Effective IRL is challenging, as there are many reward functions can be compatible with an observed behavior. This paper focuses on how prior reinforcement learning (RL) experience can be leveraged to make learning expert preferences faster and more efficient. We address several key problems in IRL:

  • Underspecification: Learning from high-dimensional observations is extremely challenging, because there are many possible reward functions consistent with a set of demonstrations.

  • Requiring many demonstrations: When learning rewards from scratch, modern deep IRL algorithms often require a large number of demonstrations and trials.

We propose the IRL algorithm BASIS (Behavior Acquisition through Successor Feature Intention inference from Samples), which leverages multi-task RL pre-training and successor features to allow an agent to build a strong basis for intentions that spans the space of possible goals in a given domain. When exposed to just a few expert demonstrations optimizing a novel goal, the agent uses its basis to quickly and effectively infer the reward function. Our experiments reveal that our method is highly effective at inferring and optimizing demonstrated reward functions, accurately inferring reward functions from less than 100 trajectories.
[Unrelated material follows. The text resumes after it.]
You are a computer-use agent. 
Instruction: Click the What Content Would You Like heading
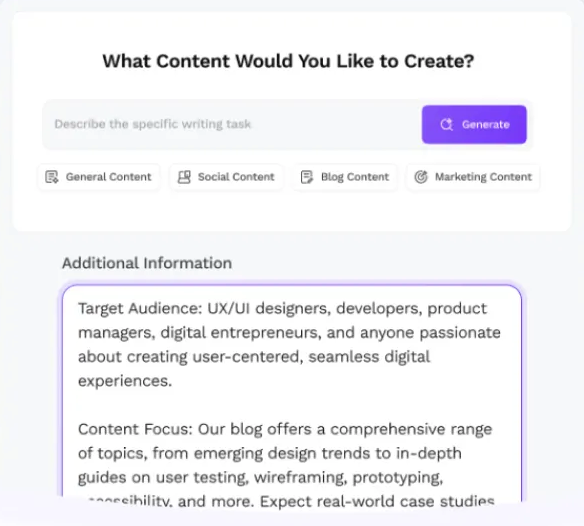(288, 61)
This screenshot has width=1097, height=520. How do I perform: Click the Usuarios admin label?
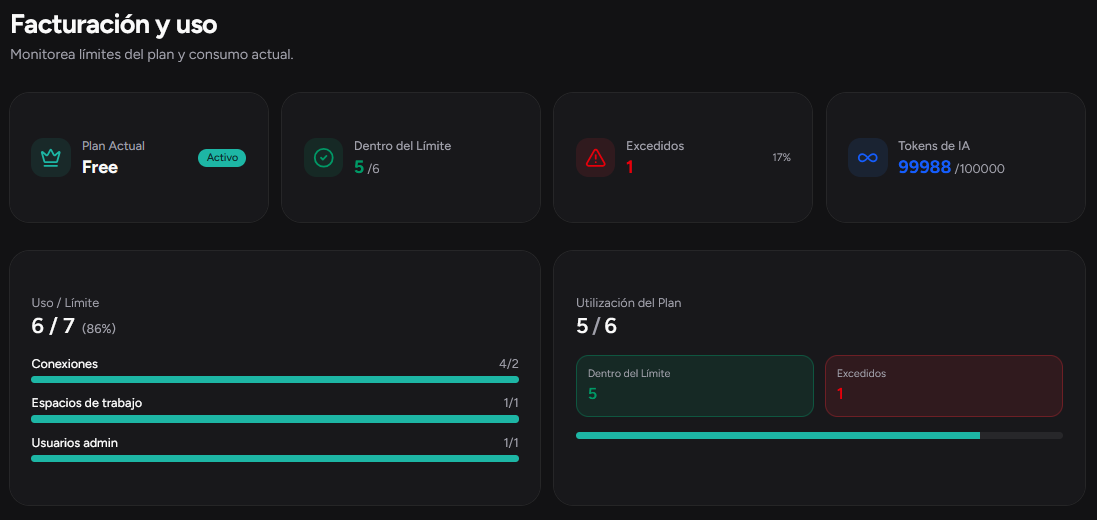pyautogui.click(x=75, y=443)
BASIS uses multi-task RL pre-training to learn a basis for intentions. It encodes information about both the environment dynamics, and, through modeling the rewards for multiple pre-training tasks, the space of possible goals that can be pursued in the environment. It captures this information in cumulants, successor representation, and preference vectors of all previous tasks. The agent then leverages knowledge from these parameters to rapidly infer the demonstrator's goal shown through expert demonstrations, updating the parameters as needed.
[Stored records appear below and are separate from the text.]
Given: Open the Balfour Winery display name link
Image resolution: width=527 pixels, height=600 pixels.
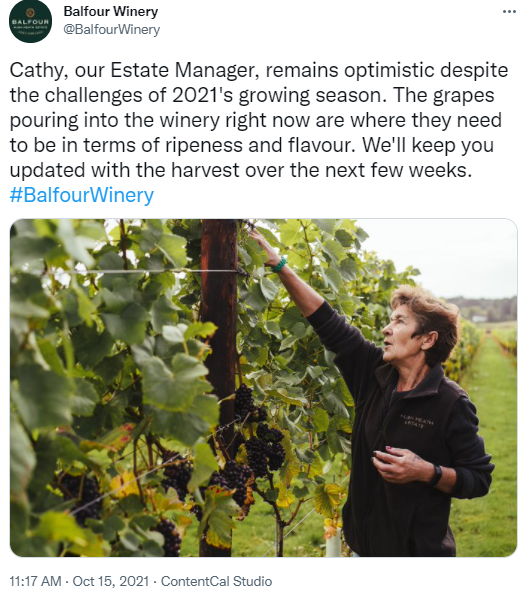Looking at the screenshot, I should (x=111, y=11).
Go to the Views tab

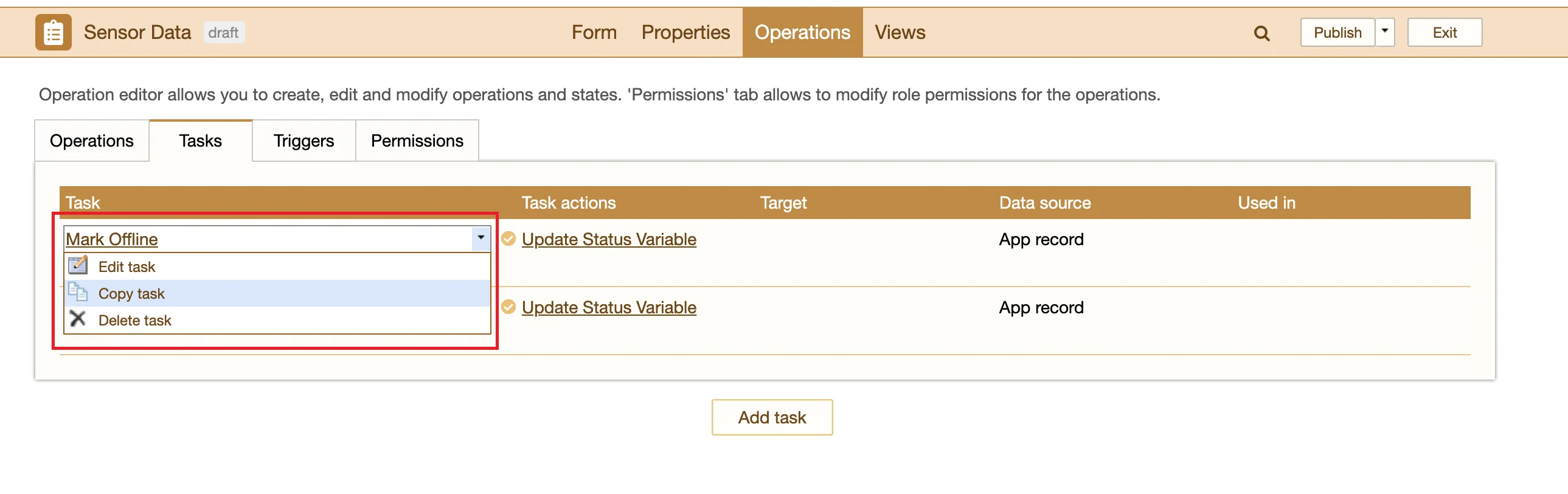point(899,32)
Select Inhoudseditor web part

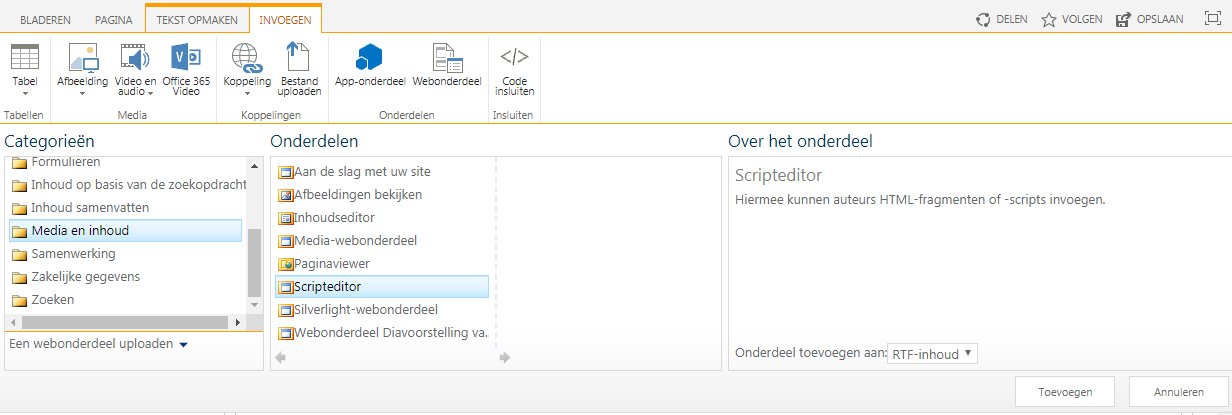pyautogui.click(x=334, y=217)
We evaluate BASIS in three multi-task environment domains: a fruit-picking environment, a highway driving scenario, and a roundabout driving scenario. On these tasks, our approach is up to 10x more accurate at recovering the demonstrator's reward than state-of-the-art IRL methods involving pre-training with IRL, and achieves up to 15x more ground-truth reward than state-of-the-art imitation learning methods. In summary, the contributions of this paper are to show the effectiveness of multi-task RL pre-training for IRL, to propose a new technique for using successor features to learn a basis for behaviour that can be used to infer rewards, and empirical results demonstrating the effectiveness of our method over prior work.


These videos show BASIS compared with our ablations when demonstrating expert preferences, including maintaining a wide following distance, high speed, and preference for the left lane.


Multi-task IRL pretraining



Further Ablations

Through a series of ablations, we found that both multi-task RL pre-training and successor features contribute to the success of the approach.